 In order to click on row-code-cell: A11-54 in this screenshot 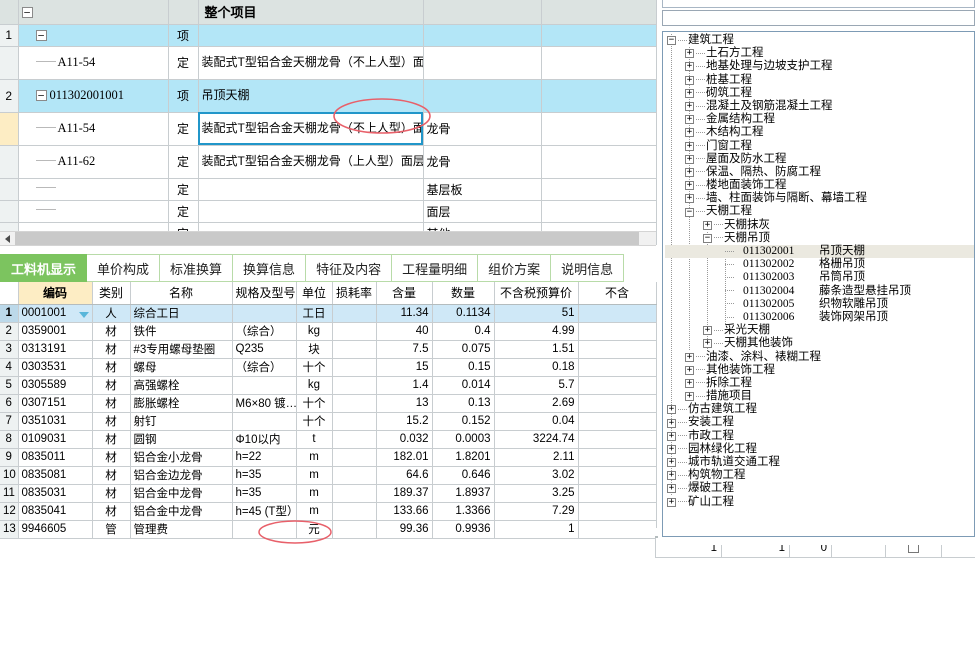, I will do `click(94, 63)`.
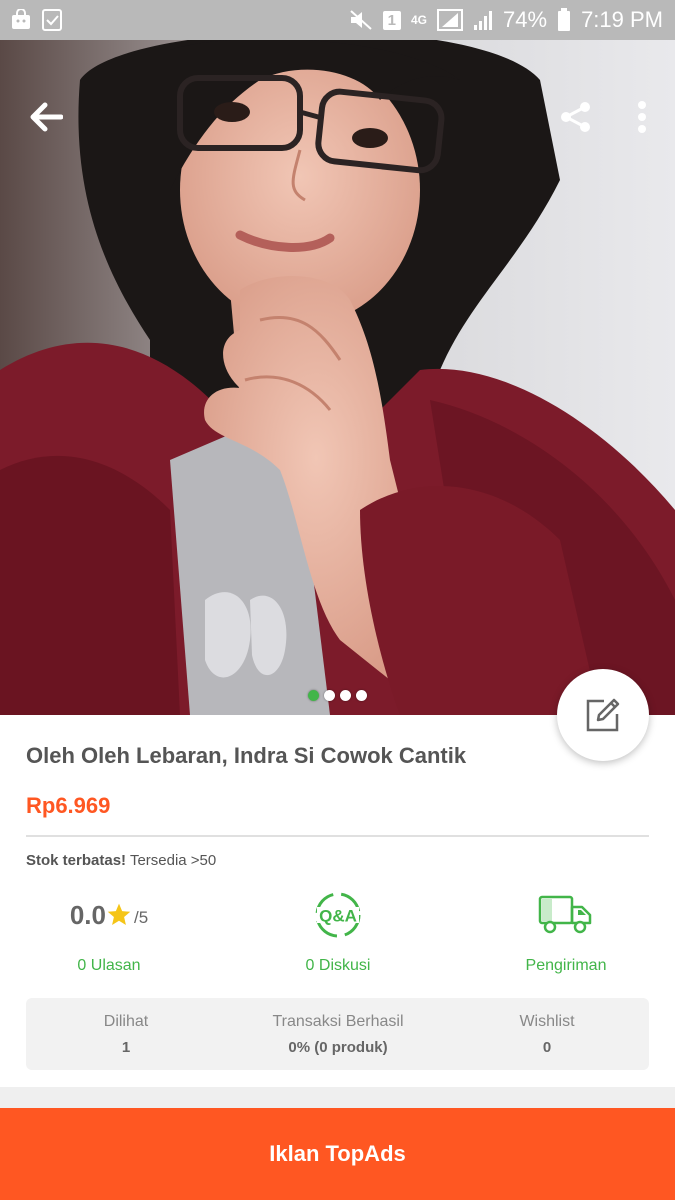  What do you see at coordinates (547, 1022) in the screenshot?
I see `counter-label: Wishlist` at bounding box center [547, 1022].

==

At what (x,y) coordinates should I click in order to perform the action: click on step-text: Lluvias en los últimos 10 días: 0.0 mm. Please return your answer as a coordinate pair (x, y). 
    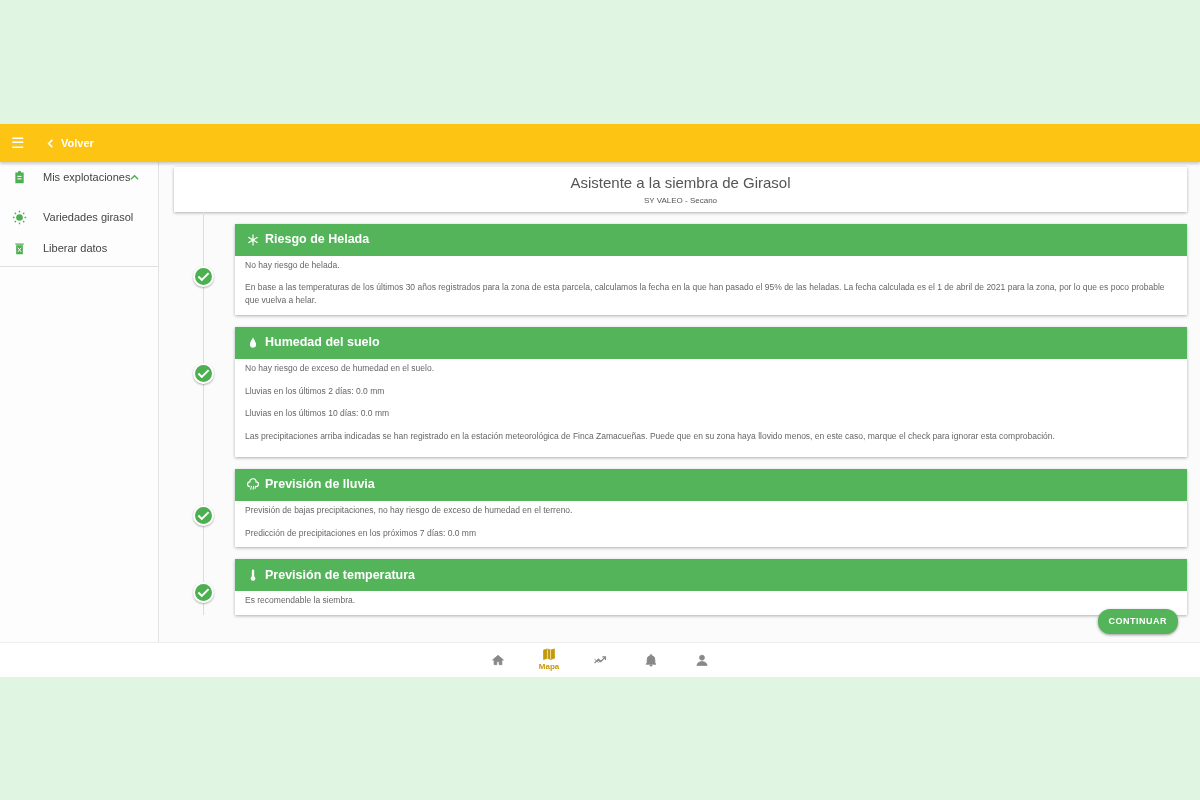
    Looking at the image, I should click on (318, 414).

> _Task objective_
Pull out each line of the rows above that contains the word "should". Match upper and lower case exactly.

> _Result of this exercise_
At what (x,y) coordinates should I click in order to perform the action: click on step-text: Lluvias en los últimos 10 días: 0.0 mm. Please return your answer as a coordinate pair (x, y). 
    Looking at the image, I should click on (318, 414).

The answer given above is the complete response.